• _YOUR INSTRUCTIONS_: Copy the items below without any change, starting at the first line and ending with the line that contains "(x=880, y=159)".

• _RECORDS TO PROCESS_:
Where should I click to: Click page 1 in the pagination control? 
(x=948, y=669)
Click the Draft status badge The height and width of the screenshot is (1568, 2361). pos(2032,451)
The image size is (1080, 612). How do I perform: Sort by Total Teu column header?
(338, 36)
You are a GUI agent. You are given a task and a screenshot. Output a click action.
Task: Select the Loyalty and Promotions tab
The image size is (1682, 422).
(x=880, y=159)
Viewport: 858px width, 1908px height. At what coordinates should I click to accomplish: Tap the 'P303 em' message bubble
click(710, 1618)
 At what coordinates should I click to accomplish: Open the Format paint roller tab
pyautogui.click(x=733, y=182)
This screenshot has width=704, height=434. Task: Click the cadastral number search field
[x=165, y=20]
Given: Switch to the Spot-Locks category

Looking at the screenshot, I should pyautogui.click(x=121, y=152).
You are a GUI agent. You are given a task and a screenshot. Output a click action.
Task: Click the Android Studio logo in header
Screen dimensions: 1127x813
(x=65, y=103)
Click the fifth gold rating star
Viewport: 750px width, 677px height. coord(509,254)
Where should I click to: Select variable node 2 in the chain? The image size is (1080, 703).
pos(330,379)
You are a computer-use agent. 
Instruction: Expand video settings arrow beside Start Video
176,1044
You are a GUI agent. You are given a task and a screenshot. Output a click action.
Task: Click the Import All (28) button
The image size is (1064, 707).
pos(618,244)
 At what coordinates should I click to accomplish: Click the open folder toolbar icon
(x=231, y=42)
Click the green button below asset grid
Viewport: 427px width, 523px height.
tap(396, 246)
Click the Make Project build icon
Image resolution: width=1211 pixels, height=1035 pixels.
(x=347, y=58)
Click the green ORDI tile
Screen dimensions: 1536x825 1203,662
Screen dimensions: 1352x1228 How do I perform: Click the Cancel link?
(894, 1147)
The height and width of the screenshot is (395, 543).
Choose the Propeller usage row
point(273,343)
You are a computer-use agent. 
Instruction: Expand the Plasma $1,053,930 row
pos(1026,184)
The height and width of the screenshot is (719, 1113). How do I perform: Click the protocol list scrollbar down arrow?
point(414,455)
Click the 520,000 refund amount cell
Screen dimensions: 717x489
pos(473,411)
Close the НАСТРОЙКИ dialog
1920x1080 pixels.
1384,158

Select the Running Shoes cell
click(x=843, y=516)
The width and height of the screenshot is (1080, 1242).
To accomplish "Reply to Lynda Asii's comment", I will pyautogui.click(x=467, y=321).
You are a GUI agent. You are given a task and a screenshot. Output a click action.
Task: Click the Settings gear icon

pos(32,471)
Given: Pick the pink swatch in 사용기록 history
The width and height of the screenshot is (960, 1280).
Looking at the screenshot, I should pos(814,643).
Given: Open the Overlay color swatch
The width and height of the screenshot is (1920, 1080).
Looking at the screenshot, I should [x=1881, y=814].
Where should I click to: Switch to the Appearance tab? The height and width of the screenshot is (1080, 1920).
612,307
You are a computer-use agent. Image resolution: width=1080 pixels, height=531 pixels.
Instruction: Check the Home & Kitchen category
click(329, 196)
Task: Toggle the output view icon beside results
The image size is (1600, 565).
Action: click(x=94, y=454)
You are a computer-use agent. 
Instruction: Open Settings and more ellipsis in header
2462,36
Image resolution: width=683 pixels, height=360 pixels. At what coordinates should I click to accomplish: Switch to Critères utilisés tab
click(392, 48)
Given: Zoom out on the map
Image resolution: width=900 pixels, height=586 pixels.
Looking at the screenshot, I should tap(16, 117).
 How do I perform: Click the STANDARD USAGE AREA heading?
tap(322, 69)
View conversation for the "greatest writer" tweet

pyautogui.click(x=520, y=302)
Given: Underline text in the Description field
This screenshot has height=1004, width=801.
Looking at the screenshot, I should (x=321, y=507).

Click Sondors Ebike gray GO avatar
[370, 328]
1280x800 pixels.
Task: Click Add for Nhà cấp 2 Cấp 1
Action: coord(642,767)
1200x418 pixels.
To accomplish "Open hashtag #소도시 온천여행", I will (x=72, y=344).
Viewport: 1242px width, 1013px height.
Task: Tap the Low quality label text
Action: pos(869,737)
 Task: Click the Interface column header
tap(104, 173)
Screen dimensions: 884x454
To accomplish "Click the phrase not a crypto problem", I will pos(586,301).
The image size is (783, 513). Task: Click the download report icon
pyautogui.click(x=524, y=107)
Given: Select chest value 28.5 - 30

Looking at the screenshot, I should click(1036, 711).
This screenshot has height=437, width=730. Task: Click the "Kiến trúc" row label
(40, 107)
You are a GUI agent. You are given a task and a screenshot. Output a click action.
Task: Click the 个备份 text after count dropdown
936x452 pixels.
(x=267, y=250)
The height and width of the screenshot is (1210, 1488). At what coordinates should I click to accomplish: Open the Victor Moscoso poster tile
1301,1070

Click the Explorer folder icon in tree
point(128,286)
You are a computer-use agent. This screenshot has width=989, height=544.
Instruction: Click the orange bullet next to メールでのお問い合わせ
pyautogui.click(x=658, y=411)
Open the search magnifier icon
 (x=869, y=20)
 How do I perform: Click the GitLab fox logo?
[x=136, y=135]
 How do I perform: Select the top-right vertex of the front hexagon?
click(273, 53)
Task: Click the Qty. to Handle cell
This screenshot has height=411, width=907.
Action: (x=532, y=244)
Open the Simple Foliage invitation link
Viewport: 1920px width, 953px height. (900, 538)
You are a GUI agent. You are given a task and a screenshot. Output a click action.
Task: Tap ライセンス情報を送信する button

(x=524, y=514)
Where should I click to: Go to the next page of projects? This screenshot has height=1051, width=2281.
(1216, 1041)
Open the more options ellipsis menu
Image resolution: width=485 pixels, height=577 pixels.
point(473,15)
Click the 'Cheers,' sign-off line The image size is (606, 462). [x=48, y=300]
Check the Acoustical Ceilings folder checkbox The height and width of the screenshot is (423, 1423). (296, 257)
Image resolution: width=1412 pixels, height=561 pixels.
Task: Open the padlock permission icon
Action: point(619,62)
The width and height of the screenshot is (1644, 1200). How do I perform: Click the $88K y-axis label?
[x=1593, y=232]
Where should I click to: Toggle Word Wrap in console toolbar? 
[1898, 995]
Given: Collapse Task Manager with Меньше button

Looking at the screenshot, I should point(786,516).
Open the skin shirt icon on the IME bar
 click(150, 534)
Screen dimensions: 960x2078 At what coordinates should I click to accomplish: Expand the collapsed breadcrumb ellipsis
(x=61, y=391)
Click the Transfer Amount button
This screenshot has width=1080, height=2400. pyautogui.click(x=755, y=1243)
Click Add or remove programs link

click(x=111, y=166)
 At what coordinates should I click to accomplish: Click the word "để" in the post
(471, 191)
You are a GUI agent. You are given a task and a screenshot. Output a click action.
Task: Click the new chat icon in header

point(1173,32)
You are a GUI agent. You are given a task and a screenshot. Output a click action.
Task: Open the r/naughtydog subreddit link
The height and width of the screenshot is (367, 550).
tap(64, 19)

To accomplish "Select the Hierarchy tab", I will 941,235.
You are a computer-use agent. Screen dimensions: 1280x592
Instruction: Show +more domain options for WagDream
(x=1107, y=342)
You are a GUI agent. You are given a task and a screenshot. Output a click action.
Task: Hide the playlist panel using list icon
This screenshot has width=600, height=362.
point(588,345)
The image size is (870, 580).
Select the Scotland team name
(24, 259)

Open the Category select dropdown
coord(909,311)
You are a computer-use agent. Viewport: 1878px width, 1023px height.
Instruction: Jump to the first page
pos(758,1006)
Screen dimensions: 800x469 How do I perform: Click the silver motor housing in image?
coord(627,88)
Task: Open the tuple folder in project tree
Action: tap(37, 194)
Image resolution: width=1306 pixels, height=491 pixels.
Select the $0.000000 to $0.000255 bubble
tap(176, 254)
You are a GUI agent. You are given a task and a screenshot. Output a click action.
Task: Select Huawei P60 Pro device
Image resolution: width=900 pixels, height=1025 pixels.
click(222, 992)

• _REPLY_:
Where should I click to: Click page 1 in the pagination control? 
(x=948, y=669)
Click the Draft status badge The height and width of the screenshot is (1568, 2361). pos(2032,451)
The image size is (1080, 612). How do I perform: Sort by Total Teu column header?
(338, 36)
You are a GUI agent. You are given a task and a screenshot. Output a click action.
Task: Select the Loyalty and Promotions tab
The image size is (1682, 422).
(x=880, y=159)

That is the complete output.